Study Abroad Reflection: London

Let me just start this post off by urging you to study abroad if you are able and have the opportunity to. Going to London was absolutely the best decision I have made in college so far.

I also want to preface this with a bit of a disclaimer: I realize that not everyone has the financial means or the time to go to Europe for a month. I am so incredibly grateful that I was able to go to London and travel to multiple cities throughout Europe, and I truly hope that everyone has the capacity to do this at some point in their life whether that be for a week, a month, a couple of months, or a year. Travel may cost a heck-ton of money, but as an *unknown author* said,

“Travel is the only thing you buy that makes you richer.”

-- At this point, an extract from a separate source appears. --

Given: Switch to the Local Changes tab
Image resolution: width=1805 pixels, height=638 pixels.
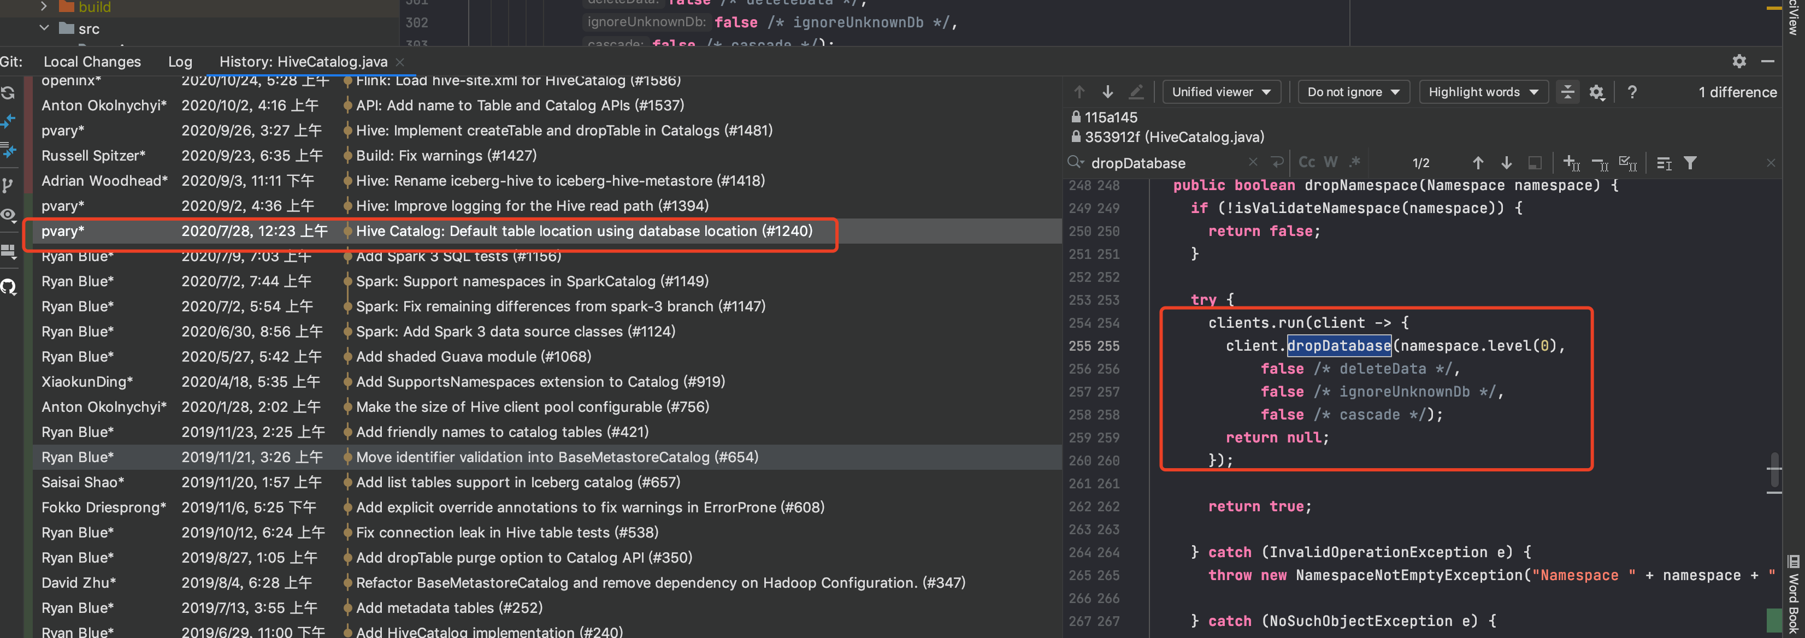Looking at the screenshot, I should pyautogui.click(x=92, y=62).
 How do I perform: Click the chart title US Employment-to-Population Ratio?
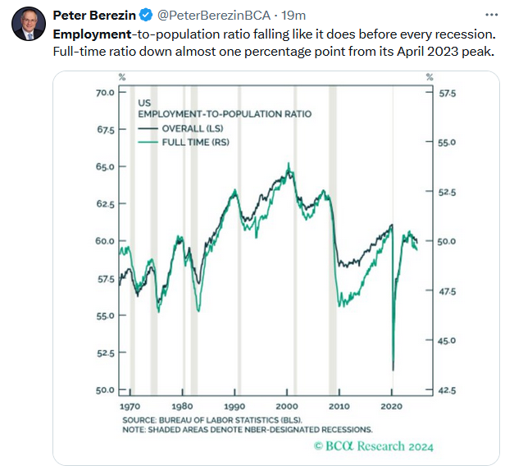tap(224, 114)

I promise you is worth it.

ANYWAYS.

I decided to study abroad with one of my best friends, Megan, only a semester into college during my freshman year. My first semester was a really hard time for me. I felt like I had no friends, I missed my family, a hated where I lived, I didn’t really know what i wanted out of life honestly. Even though I didn’t actually leave until December of the next year, making the decision to embark on a new adventure was exactly what I needed. It gave me something to look forward to, something to work towards, and, being the Type A person I am, something to plan.

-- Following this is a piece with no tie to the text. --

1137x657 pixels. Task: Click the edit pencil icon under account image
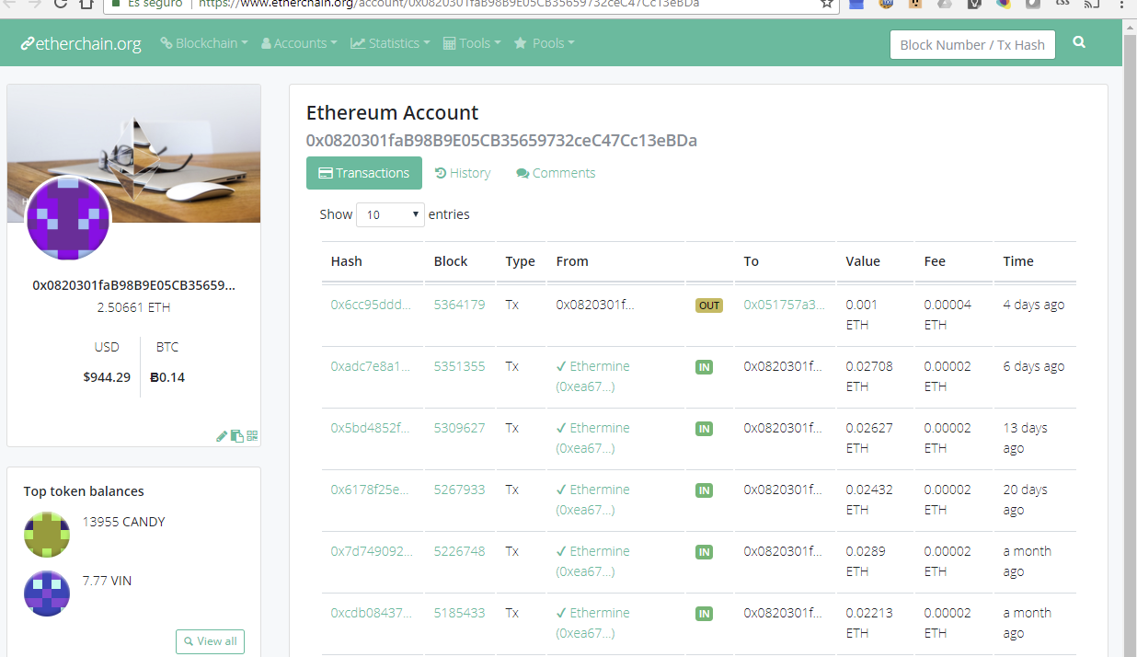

Side-note: I am not going to go into detail about the specific activities we did, or each individual country we visited in this post (I’ll do others). I will instead just give a general reflection of my experiences.

So Megan and I went to London—actually, we went to Scotland first and then to London—and it was incredible. We did live out of one suitcase and a hotel room for a month, which was kind of difficult when you take big chunky sweaters and jackets into account, but we made it work. Even though it was only one month that we lived on Tottenham Court Road it still kind of felt like a home for me. It wasn’t really that our tiny hotel room felt like home—the street itself, the tube stop, the coffee shops that lined Oxford St. right on the corner: they felt like home. Slug & Lettuce, the infamous restaurant/bar for “buy one, get one free cocktails,” the club “Roxy” down the street, the healthy market nearby—they felt like home. These are places so mundane that I will probably never visit again and that makes me so sad. It makes my heart hurt thinking about a place, even just a little street corner, that felt so much like home being halfway around the world.

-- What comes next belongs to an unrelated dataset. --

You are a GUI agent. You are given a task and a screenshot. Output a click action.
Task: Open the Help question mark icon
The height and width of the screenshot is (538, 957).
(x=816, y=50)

I’m not sure what I really wanted to get out of this post. I didn’t write it just to complain that I’m not there and be one of those typical college students who never shuts up about study abroad. I guess I wrote it to try to get across the idea that home is not just the house you grew up in. Home can be a lot of different things—a person, a place, an item. Home can also be so many different things all at once. London, and my “neighborhood” in particular, will always kind of be home for me even if just in my memories. Hopefully some day I will be back, but for now I will just reminisce through my own nostalgia, missing not only the place, but the people that were there with me.

No matter how wonderful they may have been, we do move on from these experiences though. As memories get farther away in our pasts, we move on slowly day by day. We forget some things and we remember others, but London will always be something I remember. The best part about leaving a place, though, is saying “see you soon,” knowing that someday you’ll be back once again.